» **À faire**:
a – Dans le texte sur Alejandro Jodorowsky, relevez toutes les activités ou professions qui lui sont attribuées.
b – Citez mot pour mot tout ce qui va de « L'ALCHIMIE DE DEUX » jusqu'à « d’Héliopolis. Découvrez leurs interviews. » dans le texte sur Alejandro Jodorowsky.

» **Texte choisi**:
-=-=-=-=-

L'ALCHIMIE DE DEUX GRANDS AUTEURS

Écrivain, cinéaste et poète mystique de renommée mondiale, Alejandro Jodorowsky est également l’un des plus grands scénaristes de bande dessinée de tous les temps, contributeur majeur au genre du fantastique. Pour ses créations, « Jodo » a toujours aimé s’entourer de « guerriers » aux traits aiguisés, dont Jérémy pour sa dernière grande saga ésotérique Les Chevaliers d’Héliopolis. Découvrez leurs interviews.

Interview d'Alejandro Jodorowsky

Pourquoi avez-vous voulu raconter cette histoire ?

-=-=-=-=-

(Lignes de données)

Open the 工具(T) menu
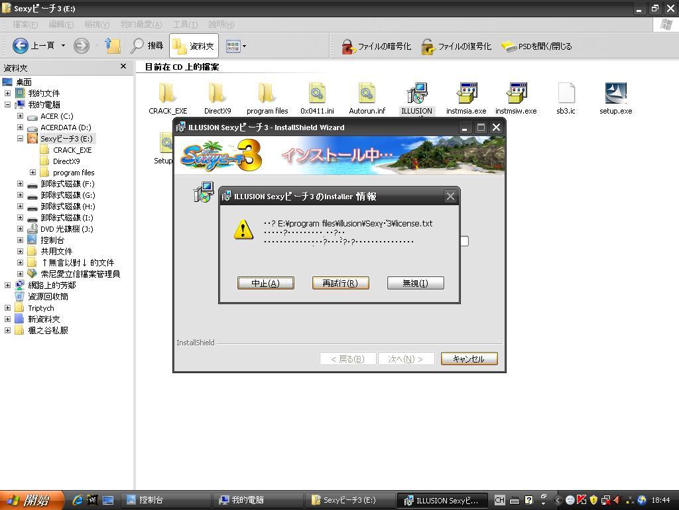Viewport: 679px width, 510px height. 184,25
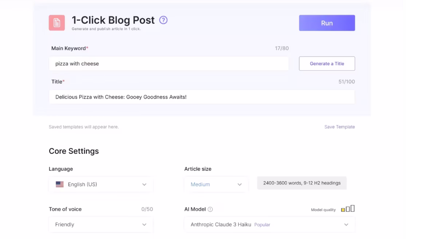The image size is (426, 239).
Task: Focus the Main Keyword input field
Action: (169, 64)
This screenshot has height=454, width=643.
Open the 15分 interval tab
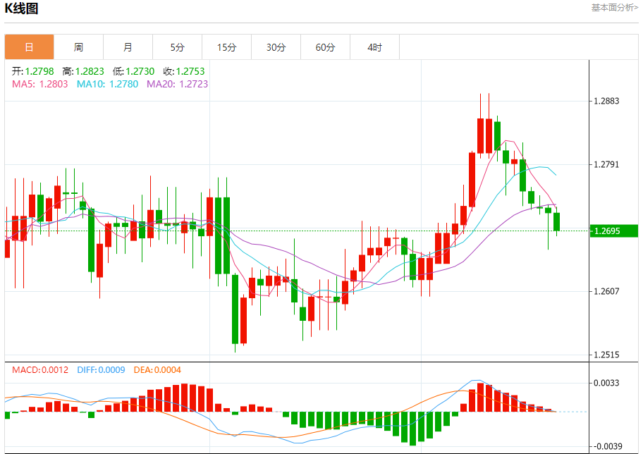click(x=227, y=47)
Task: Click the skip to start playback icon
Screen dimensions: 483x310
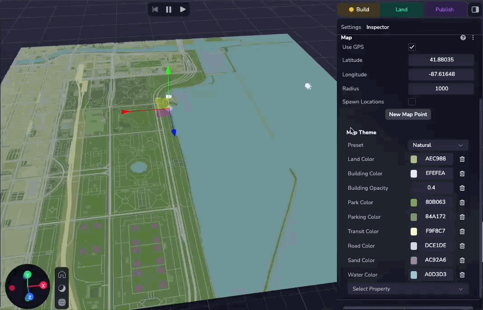Action: coord(155,9)
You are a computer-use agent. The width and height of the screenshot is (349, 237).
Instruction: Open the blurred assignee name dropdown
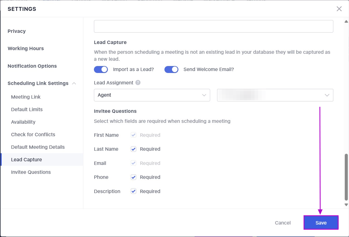pos(275,95)
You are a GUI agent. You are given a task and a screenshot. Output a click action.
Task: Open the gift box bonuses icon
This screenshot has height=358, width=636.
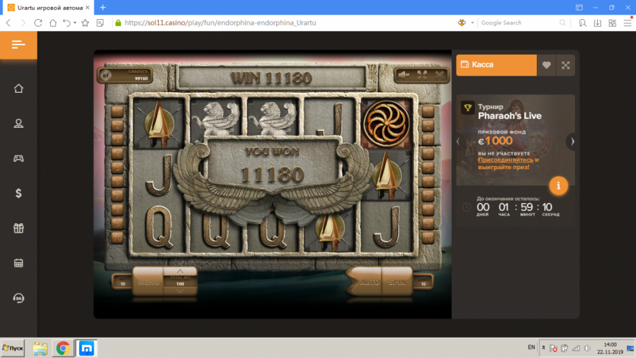click(x=18, y=228)
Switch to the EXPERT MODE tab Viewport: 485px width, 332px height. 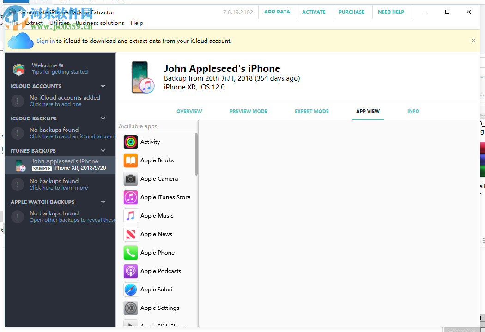(312, 111)
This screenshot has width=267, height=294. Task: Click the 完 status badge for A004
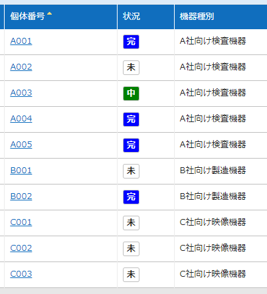pos(131,119)
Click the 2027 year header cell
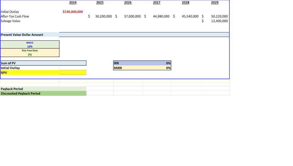 (157, 3)
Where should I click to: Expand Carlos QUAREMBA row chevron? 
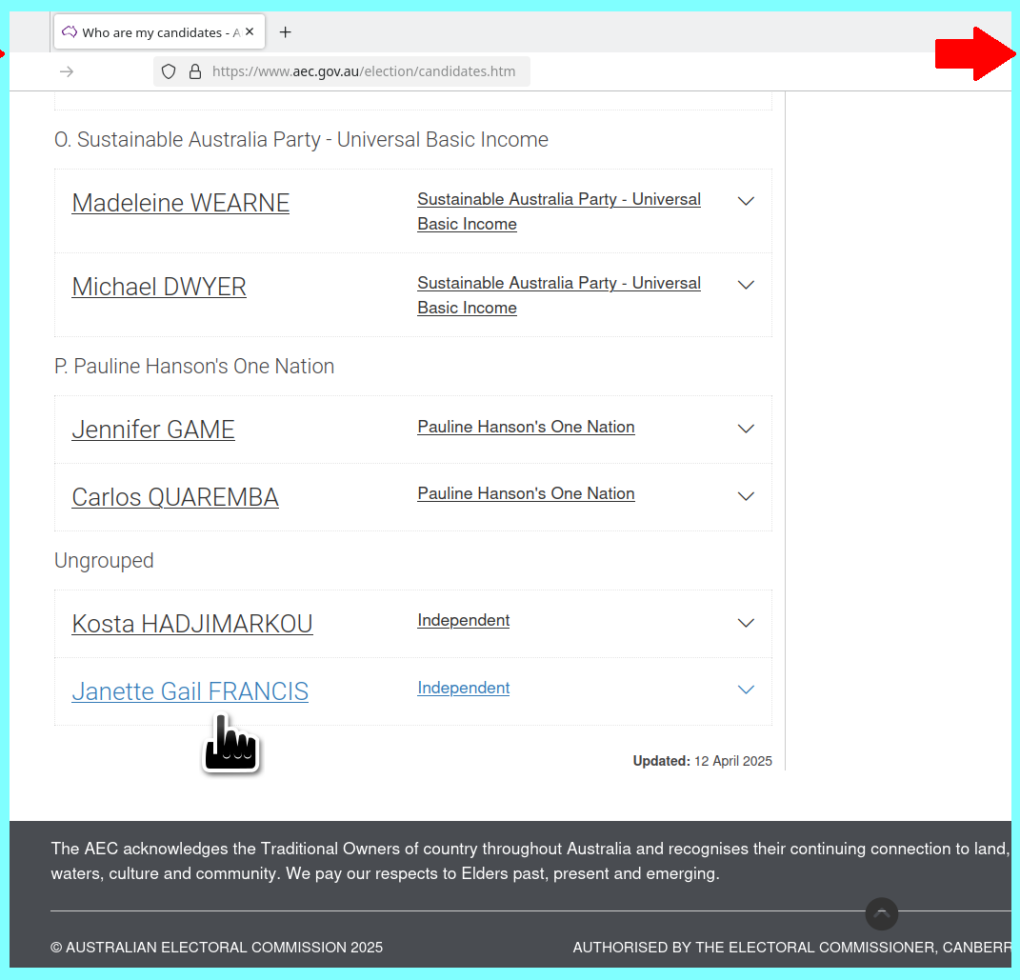746,496
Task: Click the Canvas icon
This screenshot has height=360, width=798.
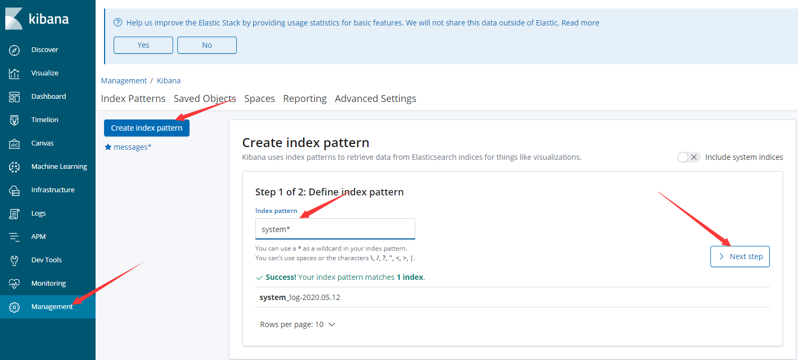Action: 14,143
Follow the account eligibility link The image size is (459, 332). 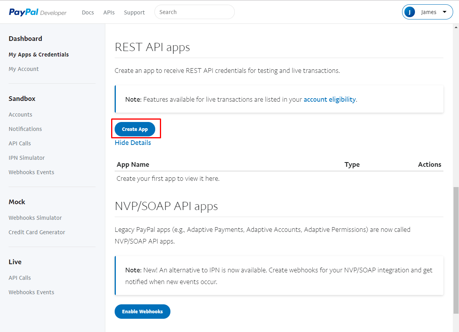330,99
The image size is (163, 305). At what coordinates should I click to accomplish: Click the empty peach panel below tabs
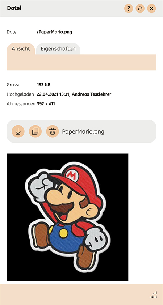tap(82, 62)

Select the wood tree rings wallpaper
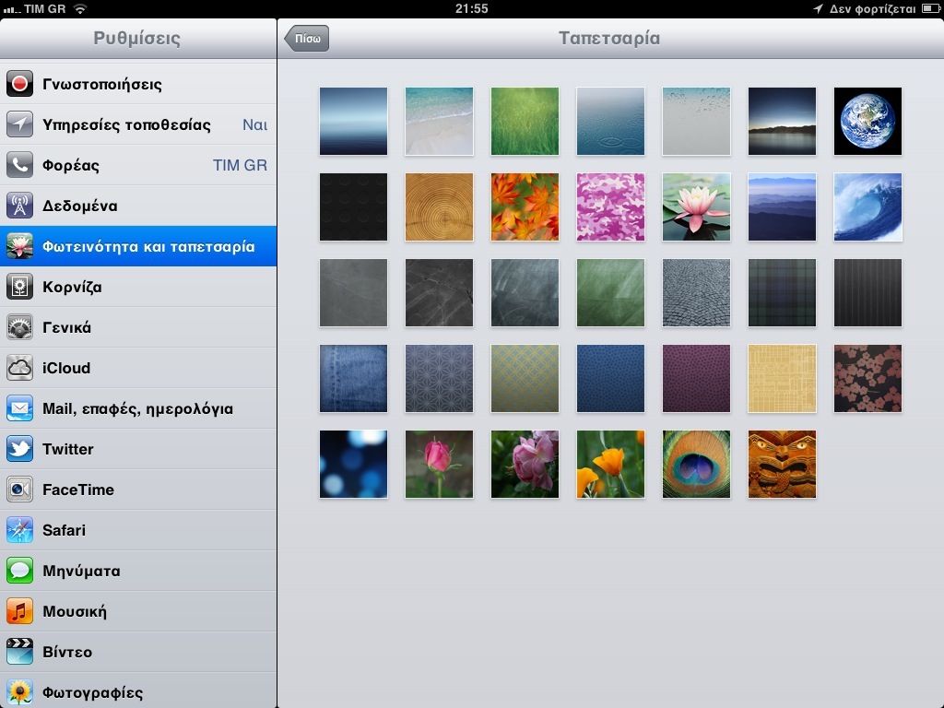[439, 207]
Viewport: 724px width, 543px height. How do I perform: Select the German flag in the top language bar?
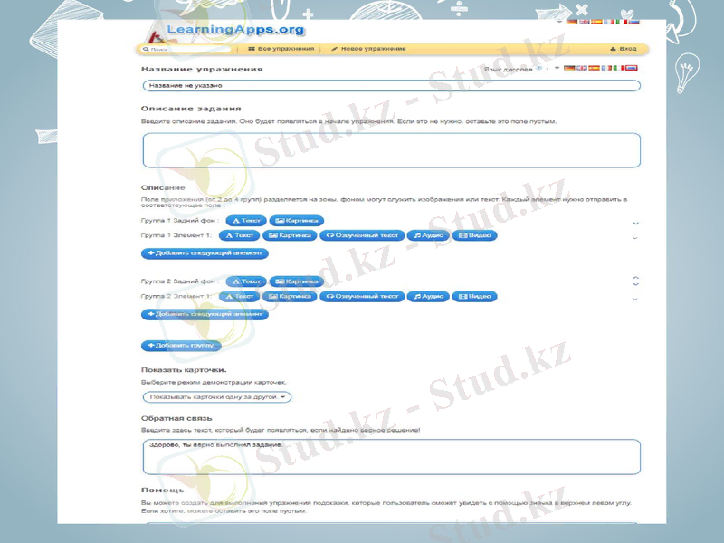(x=571, y=21)
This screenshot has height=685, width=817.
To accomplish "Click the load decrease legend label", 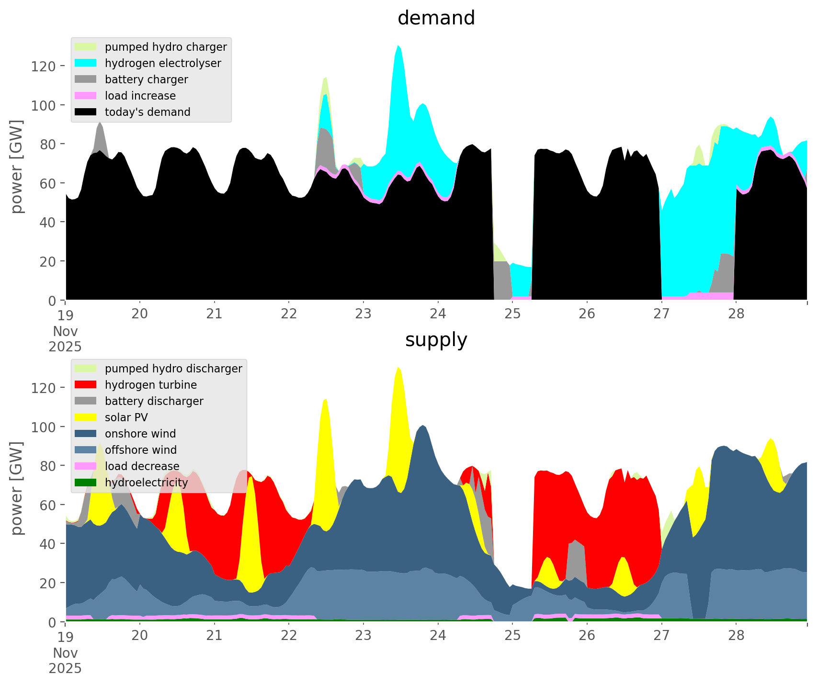I will point(142,466).
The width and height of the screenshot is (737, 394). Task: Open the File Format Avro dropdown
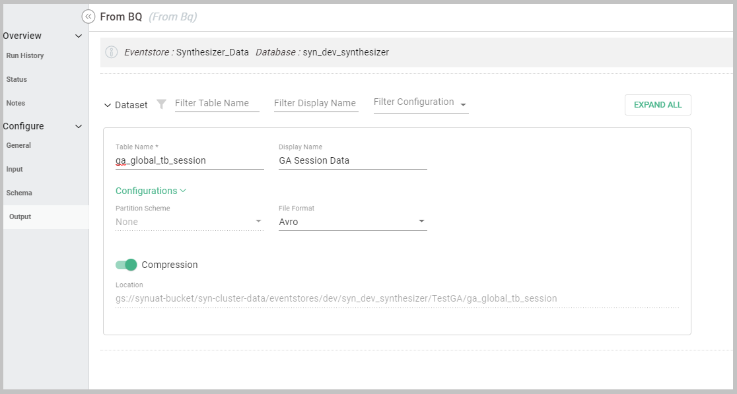click(x=353, y=222)
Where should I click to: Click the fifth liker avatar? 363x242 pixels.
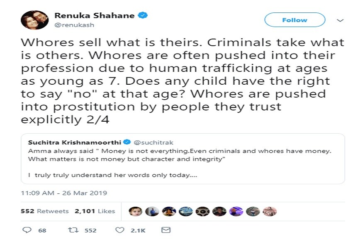click(x=203, y=211)
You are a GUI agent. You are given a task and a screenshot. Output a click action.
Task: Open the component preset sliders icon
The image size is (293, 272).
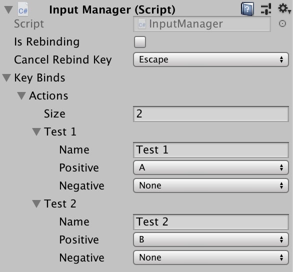pyautogui.click(x=266, y=9)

-=-=-=-=-

» **Liste des solutions**:
a –
Écrivain
Cinéaste
Poète mystique
Scénariste de bande dessinée

b –
L'ALCHIMIE DE DEUX GRANDS AUTEURS

Écrivain, cinéaste et poète mystique de renommée mondiale, Alejandro Jodorowsky est également l’un des plus grands scénaristes de bande dessinée de tous les temps, contributeur majeur au genre du fantastique. Pour ses créations, « Jodo » a toujours aimé s’entourer de « guerriers » aux traits aiguisés, dont Jérémy pour sa dernière grande saga ésotérique Les Chevaliers d’Héliopolis. Découvrez leurs interviews.